Review Summary: "Things that don't shift and grow are dead things."-Leslie Marmon Silko.3 of 3 thought this review was well written
Progress. If anything, 2008 will be remembered as a year of progress. Breaking through countless racial tides in our country, President-elect Barack Obama has managed to inspire and re-energize millions of Americans, culminating many to stand up and demand change in a very downtrodden time for our country. Swimming past world records, eight-time gold medalist Michael Phelps has managed to not only impress people world wide with his outstanding competitiveness, but has also pushed the very boundaries of what mankind is capable of. Demanding change in the way music is played and recorded, in such a bland time where tight pants and condescending lyrics pollute the music charts, The Sound of Animals Fighting boldly bring forth their third and final album, The Ocean and the Sun. An innovative album of twelve thought-provoking tracks, The Sound of Animals Fighting (from here on out, referred to as TSOAF) gladly march to their own beat, spilling forth clumsy guitar riffs, energized percussive blows, sanscrit poems and wailing vocals to those willing to give their music a listen.

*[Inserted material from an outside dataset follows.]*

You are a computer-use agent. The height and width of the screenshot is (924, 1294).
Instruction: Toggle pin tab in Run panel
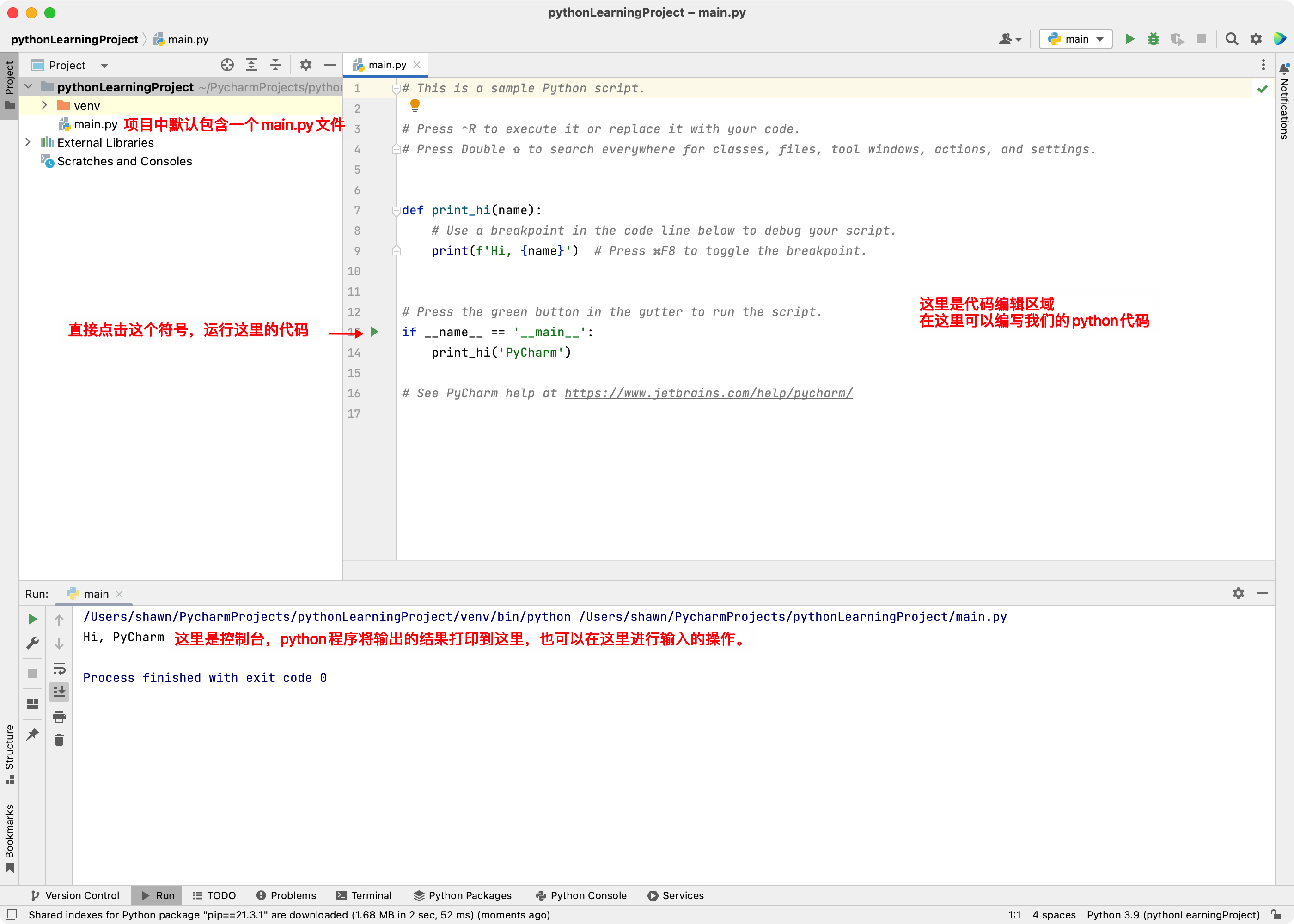32,735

Members the Nightingale (Rich Balling, ex-Rx Bandits member), the Walrus (Matt Embree, of Rx Bandits), the Lynx (Chris Tsagakis, of Rx Bandits), the Skunk (Anthony Green, of Circa Survive), and the Wolf (Matthew Kelly, of The Autumns) all put together a wonderful mass of noise, having each recorded in different locations. Despite the fact that each band member has never played together in the same room, TSOAF manage to put together some truly awe-inspiring songs. Starting things off right with the title track, “The Ocean and the Sun”, TSOAF show from the get-go what they’re all about
: odd time signatures, noisy, atmospheric synths, stumbling guitar riffs, peculiar (to say the least) lyrics, and, at times, poems that are read aloud by some unknown lady. As off-putting as it may sound, upon a second listen it’s easy for one to find the beauty in it all.
While some may argue it to be the band’s biggest strength, many might push away the idea of an album that demands to be listened to two or three times, a truly definitive “grower” album. Those who are patient and open-minded, however, will be fully rewarded with the album’s centerpiece tracks, “Cellophane” and “The Heraldic Beak of the Manufacturer’s Medallion”. Leading into one another, “Cellophane” takes a slow, atmospheric pace, allowing vocalist Rich Balling to truly strut his stuff and wail his heart out. After a trumpet solo and a rapid crescendo, guitarist Matthew Embree erupts into a tear-jerking, blues-inspired guitar solo before hitting the ground face first with an abrupt false ending. After a quick pause, the band manages to get back on track, playing at a break-neck speed and wailing like wild men. Continuing on from “Cellophane”, “The Heraldic Beak…” keeps the same pace and aggression, lead by a screaming Anthony Green. Taking a break only towards the end, vocalist Anthony Green and drummer Christopher Tsagakis take control of the track’s last thirty seconds before fading out into a noisy synth.
While not quite the music revolution that Refused’s 1998 masterpiece The Shape of Punk to Come was, TSOAF’s The Ocean and the Sun truly manages to push the very boundaries of music, dripping with creativity from the sanscrit poem read aloud in the intro track to the slow tin can drum fade away in the album’s final track, “On the Occasion of Wet Snow”. Not quite an album for those who are impatient, I strongly recommend this album to those who are willing to give something new, something odd, something exciting yet intimidating a try.